As it posts its first daily gains in three days ahead of Thursday’s publication of the crucial Australian employment report and the annual budget for New Zealand, the AUDNZD reaffirms its intraday high near 1.0670. The exotic pair’s most recent recovery from a 1.5-month-old ascending support line may be related to the market’s circumspect optimism as well as unfavourable inflationary cues from New Zealand. Despite this, New Zealand’s first quarter Producer Price Index Input and Output numbers decreased from the prior quarter’s 0.5% and 0.9% to 0.2% and 0.3%, respectively. It is important to note that these numbers fall far short of market expectations for input and output, which were 1.5% and 1.3%, respectively. The most recent hopes that US policymakers will be able to prevent the “catastrophic” default may be supporting the pair’s recovery efforts. Markets may be sceptical of a quick meeting between US President Joe Biden and House Speaker Kevin McCarthy, but statements from both important diplomats fuel optimism that the US debt ceiling will not be reached. In an interview with CNBC on Wednesday, US House Speaker Kevin McCarthy said, “Now we have an opportunity to find common ground but only a few days to get the job done.” Additionally, according to Reuters, US President Joe Biden expressed his confidence that the two sides can come to a budget agreement and noted the dire consequences of US failure to make payments. US President Joe Biden continued, “Will hold a news conference on Sunday to discuss the debt issue.

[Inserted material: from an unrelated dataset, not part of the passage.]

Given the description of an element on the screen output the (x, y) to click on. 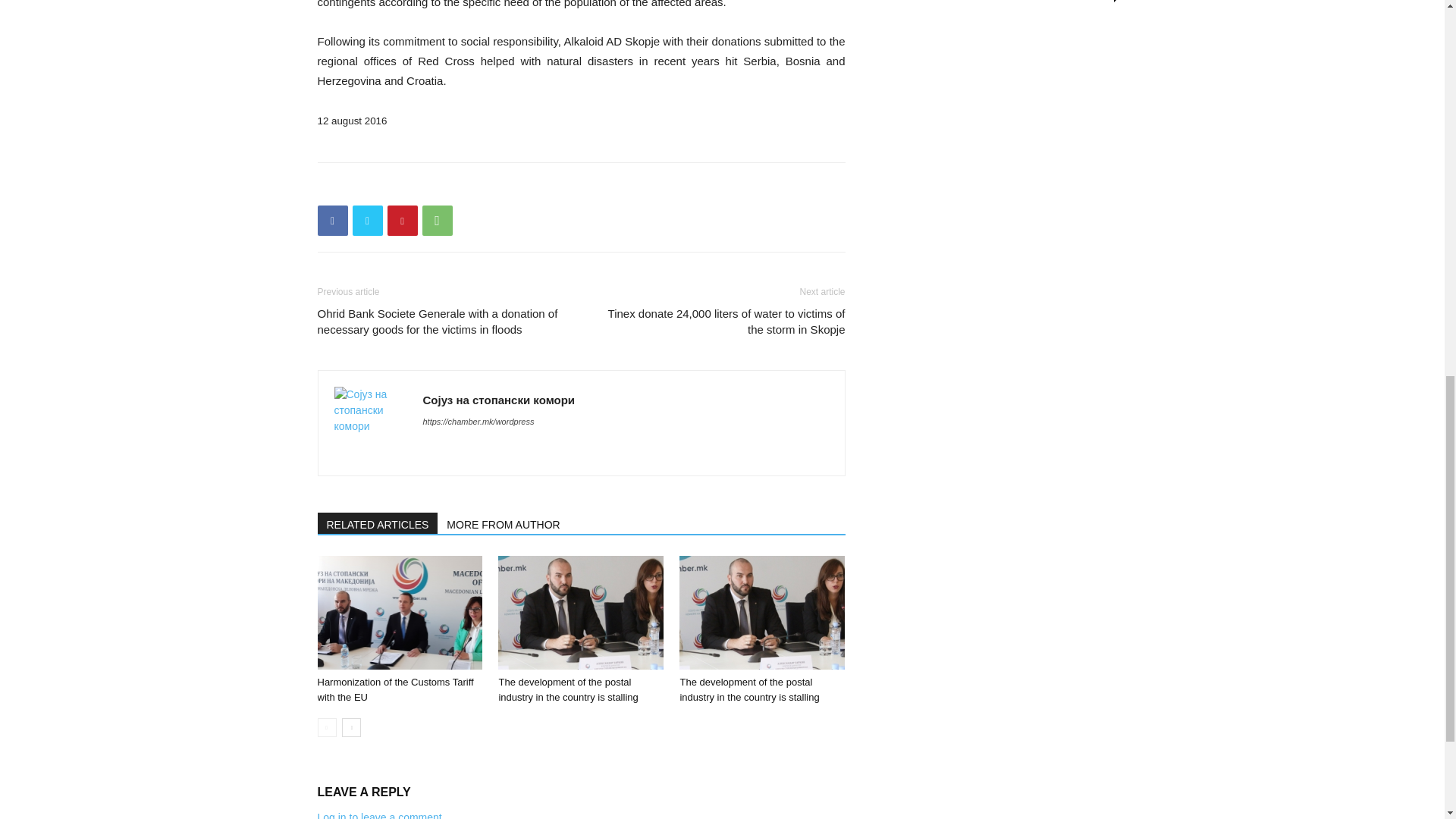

As China’s State Planner National Development and Reform Commission of the People’s Republic of China  mentioned on Wednesday that it will take measures to unleash consumption potential and to make continuous efforts in stabilising and expanding manufacturing investment, hopes for more Chinese investment also supported the AUDNZD recovery alongside the US-inspired run-up. Wall Street closed higher while Treasury bond yields remained firmer at a two-week high, illustrating the risk-on scenario. Moving on, traders who are interested in the AUDNZD pair should pay close attention to the Australia Employment data for April, as the headline Employment Change is forecast to decline to 25K from 53K previously, while the Unemployment Rate and Participation Rate may remain unchanged at 3.5% and 66.7%, respectively. The RBA will find it difficult to defend the latest hawkish surprise should the data confirm pessimistic predictions or show a further easing of the jobs market, which can weigh on the exchange rate. In order to benefit New Zealand Dollar buyers, the no frills budget also needs to be approved by bond markets and rating agencies. In light of this, ANZ stated, Despite the budget’s no frills reputation prior to its release, we anticipate it will provide some additional stimulus to an already capacity-constrained economy.